The PNC Agreement requires that all customer receivables collected shall be deposited by the Company into a lockbox account controlled by PNC. All funds deposited into the lockbox will immediately be used to pay down the Facility. Additionally, the PNC agreement contains provisions that allow PNC to accelerate the scheduled maturities of the Facility for conditions that are not objectively determinable. As such, the Company has classified the PNC balance as a current liability.
 
Convertible Note

On August 20, 2012, the Company entered into a definitive agreement with its majority stockholder, Saints Capital Granite, L.P. (“Saints”), for the issuance and sale of $2 million in principal amount of its 10% Convertible Note (the “Note”), due December 31, 2015.

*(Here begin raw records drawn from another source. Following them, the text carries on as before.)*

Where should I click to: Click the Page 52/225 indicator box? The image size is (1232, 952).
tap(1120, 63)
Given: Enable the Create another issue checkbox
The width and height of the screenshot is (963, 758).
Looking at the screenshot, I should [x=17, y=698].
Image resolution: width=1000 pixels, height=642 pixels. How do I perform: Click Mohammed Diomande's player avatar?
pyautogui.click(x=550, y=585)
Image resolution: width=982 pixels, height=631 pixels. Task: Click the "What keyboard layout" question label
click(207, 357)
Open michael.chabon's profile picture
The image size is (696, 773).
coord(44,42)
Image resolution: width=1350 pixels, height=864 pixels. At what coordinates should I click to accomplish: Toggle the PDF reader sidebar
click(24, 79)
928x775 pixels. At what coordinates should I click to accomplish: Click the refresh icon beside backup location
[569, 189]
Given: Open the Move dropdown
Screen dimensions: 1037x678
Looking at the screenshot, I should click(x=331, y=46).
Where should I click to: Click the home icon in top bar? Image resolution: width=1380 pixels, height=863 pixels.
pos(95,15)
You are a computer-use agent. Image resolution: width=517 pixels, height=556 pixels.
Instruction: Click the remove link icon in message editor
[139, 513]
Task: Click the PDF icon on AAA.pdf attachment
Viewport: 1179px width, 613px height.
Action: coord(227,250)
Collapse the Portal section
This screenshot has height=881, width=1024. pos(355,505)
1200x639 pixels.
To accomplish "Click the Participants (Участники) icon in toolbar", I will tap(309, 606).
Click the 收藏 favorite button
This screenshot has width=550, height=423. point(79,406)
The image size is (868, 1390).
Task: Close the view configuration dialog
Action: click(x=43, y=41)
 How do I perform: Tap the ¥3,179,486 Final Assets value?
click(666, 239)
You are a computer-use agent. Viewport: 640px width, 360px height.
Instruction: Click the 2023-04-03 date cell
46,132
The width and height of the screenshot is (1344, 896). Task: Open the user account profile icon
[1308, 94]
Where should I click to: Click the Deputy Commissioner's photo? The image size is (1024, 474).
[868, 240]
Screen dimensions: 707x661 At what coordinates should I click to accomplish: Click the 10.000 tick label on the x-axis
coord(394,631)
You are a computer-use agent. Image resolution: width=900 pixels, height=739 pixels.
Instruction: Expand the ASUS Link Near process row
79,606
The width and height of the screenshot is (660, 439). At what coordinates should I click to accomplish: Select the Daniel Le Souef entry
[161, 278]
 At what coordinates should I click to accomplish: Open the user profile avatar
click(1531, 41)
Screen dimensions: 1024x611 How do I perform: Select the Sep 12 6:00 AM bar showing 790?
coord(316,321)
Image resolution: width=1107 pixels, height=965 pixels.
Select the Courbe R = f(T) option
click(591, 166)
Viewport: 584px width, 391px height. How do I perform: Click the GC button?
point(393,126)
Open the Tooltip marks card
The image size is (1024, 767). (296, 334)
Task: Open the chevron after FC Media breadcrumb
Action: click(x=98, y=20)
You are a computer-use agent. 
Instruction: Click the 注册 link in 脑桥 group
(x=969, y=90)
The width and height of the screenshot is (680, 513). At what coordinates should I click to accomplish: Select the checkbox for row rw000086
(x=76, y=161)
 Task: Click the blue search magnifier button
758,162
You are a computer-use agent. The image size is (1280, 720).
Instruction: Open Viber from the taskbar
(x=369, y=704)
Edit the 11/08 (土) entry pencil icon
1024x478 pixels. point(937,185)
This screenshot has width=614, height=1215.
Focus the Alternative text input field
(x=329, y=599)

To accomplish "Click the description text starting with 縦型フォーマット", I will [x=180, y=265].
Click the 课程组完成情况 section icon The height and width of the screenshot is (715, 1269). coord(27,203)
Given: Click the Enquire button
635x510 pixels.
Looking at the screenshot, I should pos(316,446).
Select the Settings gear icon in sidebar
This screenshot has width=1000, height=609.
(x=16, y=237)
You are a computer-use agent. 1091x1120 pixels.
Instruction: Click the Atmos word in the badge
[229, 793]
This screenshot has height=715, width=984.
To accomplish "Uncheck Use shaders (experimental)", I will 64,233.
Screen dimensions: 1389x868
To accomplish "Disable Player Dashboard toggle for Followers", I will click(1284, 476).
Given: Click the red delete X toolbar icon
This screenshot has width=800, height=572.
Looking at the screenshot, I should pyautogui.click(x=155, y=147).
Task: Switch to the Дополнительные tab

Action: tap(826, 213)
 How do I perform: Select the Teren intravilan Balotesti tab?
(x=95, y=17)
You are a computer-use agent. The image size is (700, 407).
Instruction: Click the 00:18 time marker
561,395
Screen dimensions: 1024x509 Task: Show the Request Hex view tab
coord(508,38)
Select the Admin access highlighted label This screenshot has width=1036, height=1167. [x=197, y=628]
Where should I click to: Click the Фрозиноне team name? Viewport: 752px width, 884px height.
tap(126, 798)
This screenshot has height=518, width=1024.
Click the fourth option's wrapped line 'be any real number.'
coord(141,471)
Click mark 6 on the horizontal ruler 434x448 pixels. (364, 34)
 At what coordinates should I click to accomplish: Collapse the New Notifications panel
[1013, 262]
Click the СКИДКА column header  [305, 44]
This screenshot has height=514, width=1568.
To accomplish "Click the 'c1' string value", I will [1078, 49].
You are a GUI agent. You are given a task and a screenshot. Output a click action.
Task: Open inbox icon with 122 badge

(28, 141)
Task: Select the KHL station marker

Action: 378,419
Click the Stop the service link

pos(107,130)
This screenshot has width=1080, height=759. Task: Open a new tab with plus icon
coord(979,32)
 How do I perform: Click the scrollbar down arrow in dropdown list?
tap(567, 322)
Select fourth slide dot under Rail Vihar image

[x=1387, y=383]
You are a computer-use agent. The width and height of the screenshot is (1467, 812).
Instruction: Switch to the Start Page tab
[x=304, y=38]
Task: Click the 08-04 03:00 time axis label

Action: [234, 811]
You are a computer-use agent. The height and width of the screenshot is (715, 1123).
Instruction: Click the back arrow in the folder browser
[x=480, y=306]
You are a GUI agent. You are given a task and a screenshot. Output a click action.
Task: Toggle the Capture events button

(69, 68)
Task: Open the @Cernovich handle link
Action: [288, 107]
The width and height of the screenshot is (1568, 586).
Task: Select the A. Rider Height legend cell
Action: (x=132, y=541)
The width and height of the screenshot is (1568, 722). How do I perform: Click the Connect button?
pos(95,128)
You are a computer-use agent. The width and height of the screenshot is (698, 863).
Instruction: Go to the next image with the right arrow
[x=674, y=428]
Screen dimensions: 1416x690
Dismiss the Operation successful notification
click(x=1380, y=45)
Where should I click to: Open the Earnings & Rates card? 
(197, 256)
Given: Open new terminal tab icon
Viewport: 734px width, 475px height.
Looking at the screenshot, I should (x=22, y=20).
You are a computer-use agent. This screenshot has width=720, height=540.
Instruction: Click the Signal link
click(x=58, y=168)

The note accrues interest at 10% per annum and matures on December 31, 2015.  Interest on the note is payable in kind through increasing the outstanding principal amount of the note, or, at the Company’s option, it may pay interest quarterly in cash.  The note will not be convertible prior to March 31, 2013.  After March 31, 2013, at Saints’ option, the note is convertible, in whole or in part, into shares of Common Stock of Merisel at a conversion price that is the greater of (a) $0.10 or (b) an amount equal to (x) EBITDA for the twelve months ended March 31, 2013 multiplied by six and one-half (6.5), less amounts outstanding under the PNC Agreement, and liabilities relating to the outstanding redeemable Series A Preferred Stock and the Note or other indebtedness for borrowed money and (y) divided by the number of shares of Common Stock outstanding as of the conversion date.[1]  The note is unsecured.  It may be redeemed, in whole or in part, at any time prior to March 31, 2013, so long as the Company’s outstanding Series A Preferred Stock has been redeemed, at a redemption price equal to two and one-half times the outstanding principal amount of the Note, plus accrued interest.
 
The note purchase agreement is subject to customary closing conditions, including the accuracy of both parties’ representations and warranties. The Company intends to use the gross proceeds from the transaction for working capital and general corporate purposes.
 
The Company anticipates that the issuance and sale of the note will be consummated no later than August 21, 2012.

Management believes that with the Company’s cash balances, anticipated cash balances, the proceeds form the Note and the PNC Facility, provided PNC and the Company come to an agreement on a waiver and amendment, or, if necessary, the Company is able to obtain a replacement facility, for which there can be no assurances, it has sufficient liquidity for the next twelve months.  However, the Company’s operating cash flow can be impacted by macroeconomic factors outside of its control.
 
 
[1] “EBITDA” means the net income of the Company from continuing operations before interest expense (income), income taxes, depreciation and amortization expense, adding back non-cash charges including, without limitation, compensation charges for equity grants and charges for unconsolidated losses (gains), determined directly or indirectly from the financial statements of the Company contained in the Quarterly Report on Form 10-Q or Annual Report on Form 10-K of the Company for the applicable periods.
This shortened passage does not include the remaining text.